A embrionária democracia Santomense tem tido, ao longo dos tempos, uma capacidade extraordinária de surpreender o mundo pelas qualidades de perversão, dos valores e práticas, do referido regime político, que começam a cristalizar na nossa sociedade, ganhando contornos de uma “descoberta científica” susceptível de ser estudada, compreendida, e, eventualmente, exportada. Já Aristóteles, na tentativa de classificação dos regimes políticos, denunciara que a democracia degeneraria em demagogia quando todos, procurariam satisfazer os seus próprios interesses, descurando o interesse geral.Infelizmente, em S.Tomé e Príncipe, ainda, é este o quadro. Toda a gente coloca em primeiro lugar os seus próprios interesses, esculpindo regras, procedimentos e acções, pouco transparentes, atentatórias da liberdade de expressão e manifestação dos outros, sufocando-os, lentamente, até que morram ou desistam de lutar. E isto é grave, ou muito grave, porque é o próprio Estado Santomense que se converteu nesta espécie de jibóia neurótica-obsessiva espremendo e sufocando os cidadãos, ou grupos comunitários, em prol da afirmação de interesses individuais e de grupos bem identificados. Isto ficou claro, anteriormente, com a população do Ilhéu da Rolas e, mais recentemente, com a população do Príncipe.
Toda a gente sabe, desde o tempo colonial, que o Príncipe tem um aeroporto, pouco ou nada funcional, com uma pista em estado de degradação final, sem estruturas que suportem a sua operacionalidade, com o mínimo de dignidade, e, por isto mesmo, se converteu, há muito tempo, numa espécie de museu aberto com algumas “sucatas do ar” no seu espaço nobre.

+ + +

TRABALHO A REALIZAR:
1) Reescreva de forma mais concisa o parágrafo do texto sobre a democracia santomense que começa por "A embrionária democracia Santomense", conservando os factos principais.
2) Reescreva o trecho do texto sobre a democracia santomense desde "Toda a gente sabe, desde" até "seu espaço nobre.", inclusive, substituindo "pista" por "faixa de aterragem".
3) Prossiga o texto sobre a democracia santomense a partir do ponto em que termina.
O material que se segue não tem qualquer papel neste exercício.

DADOS REGISTADOS:

+ + +

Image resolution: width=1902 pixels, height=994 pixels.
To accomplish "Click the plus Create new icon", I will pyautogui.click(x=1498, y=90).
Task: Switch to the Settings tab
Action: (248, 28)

+ + +

RESPOSTAS DO EXERCÍCIO:
1) A jovem democracia santomense surpreende o mundo pela perversão dos seus valores e práticas, que se vão cristalizando na sociedade como uma "descoberta científica" que pode ser estudada e até exportada. Aristóteles já advertira que a democracia degenera em demagogia quando cada um procura os seus próprios interesses e descura o interesse geral. Em S.Tomé e Príncipe ainda é assim: todos põem os seus interesses em primeiro lugar e criam regras, procedimentos e acções pouco transparentes, que atentam contra a liberdade de expressão e manifestação dos outros e os sufocam até que morram ou desistam. O mais grave é que o próprio Estado se tornou uma espécie de jibóia neurótica-obsessiva que esmaga cidadãos e grupos comunitários em favor de interesses individuais e de grupos bem identificados. Isso ficou claro primeiro com a população do Ilhéu da Rolas e, mais recentemente, com a do Príncipe.

2)
Toda a gente sabe, desde o tempo colonial, que o Príncipe tem um aeroporto, pouco ou nada funcional, com uma faixa de aterragem em estado de degradação final, sem estruturas que suportem a sua operacionalidade, com o mínimo de dignidade, e, por isto mesmo, se converteu, há muito tempo, numa espécie de museu aberto com algumas “sucatas do ar” no seu espaço nobre.

3)
Infelizmente, também, toda a gente sabia que não existia um barco, há muito tempo, com o mínimo de condições de segurança que garantisse a ligação inter-ilhas e, consequentemente, o transporte de pessoas e mercadorias com dignidade desejável. Havia um projecto e meios financeiros, para a sua aquisição, no governo do senhor primeiro-ministro, Tomé Vera Cruz. O projecto e os meios financeiros, em causa, desapareceram no governo do senhor primeiro-ministro, Patrice Trovoada e, voltaram a aparecer, pelo menos em intenção, com a entrada, em funções, deste governo.
Quantas mulheres do Príncipe, em estado adiantado de gravidez, não perderam a vida, ou o filho, por complicações de parto, irresolúveis localmente, que exigiam, por isso, o evacuamento rápido para S.Tomé, não realizável, no entanto, por inoperacionalidade nocturna da pista do aeroporto regional do Príncipe?
Quantos pais não perderam os seus filhos, no Príncipe, com patologias ou complicações momentâneas de saúde, que requeriam o rápido evacuamento para S.Tomé, mas que um exercício de espera matinal, para que o avião pudesse chegar em condições de segurança, ao Príncipe, transformou a dita esperança numa tragédia?
Quantos acidentes de aviação não foram evitados, por perícia invulgar dos nossos pilotos, tendo em conta o estado de degradação da pista do aeroporto do Príncipe e de outras estruturas de operacionalidade e de apoio ao mesmo?
Quantas “carcaças”, convertidas em projectos viáveis, sob caução do Estado Santomense, para transporte marítimo, de pessoas e bens, entre as ilhas, não afundaram, no meio do Atlântico, provocando a morte de muitos inocentes, a maioria deles do Príncipe, que, somente, procuravam circular livremente, em todo o território nacional, fazendo negócios, procurando usufruir de acesso à saúde e educação condigna ou fazendo outra coisa qualquer?
Quantos destes barcos não andaram, durante dias ou semanas, à deriva, no meio do Atlântico, na sua incansável e insubstituível missão de ligar as duas ilhas, colocando em risco a vida dos seus resistentes e humildes utilizadores, a maioria deles do Príncipe, condenados a pena, de terem de suportar este fardo, indefinidamente, pelo simples facto de terem nascido, ou optado por viver, nesta parcela do nosso território?
Estes seriam, inevitavelmente, a par de um forte impulso, indutor do desenvolvimento regional e nacional, argumentos suficientes para que qualquer governo, decente e preocupado com o interesse geral, se prontificasse a meter mãos à obra considerando o investimento, no aeroporto regional do Príncipe, bem como, a aquisição de meios de transporte marítimo e de suporte portuário inter-ilhas, como projectos prioritários de interesse nacional, em prol da coesão nacional e promoção de igualdade de oportunidades em todo o espaço territorial. O que é que, no entanto, aconteceu?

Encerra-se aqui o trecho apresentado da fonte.